───── INFORMATION SHOWN

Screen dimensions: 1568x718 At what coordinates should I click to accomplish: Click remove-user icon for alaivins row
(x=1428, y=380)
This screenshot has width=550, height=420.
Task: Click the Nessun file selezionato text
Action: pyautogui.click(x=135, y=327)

──────────

**EXERCISE:**
Copy each entry above exactly, leaving nothing out.

**OUTPUT:**
Screen dimensions: 1568x718 At what coordinates should I click to accomplish: Click remove-user icon for alaivins row
(x=1428, y=380)
This screenshot has width=550, height=420.
Task: Click the Nessun file selezionato text
Action: pyautogui.click(x=135, y=327)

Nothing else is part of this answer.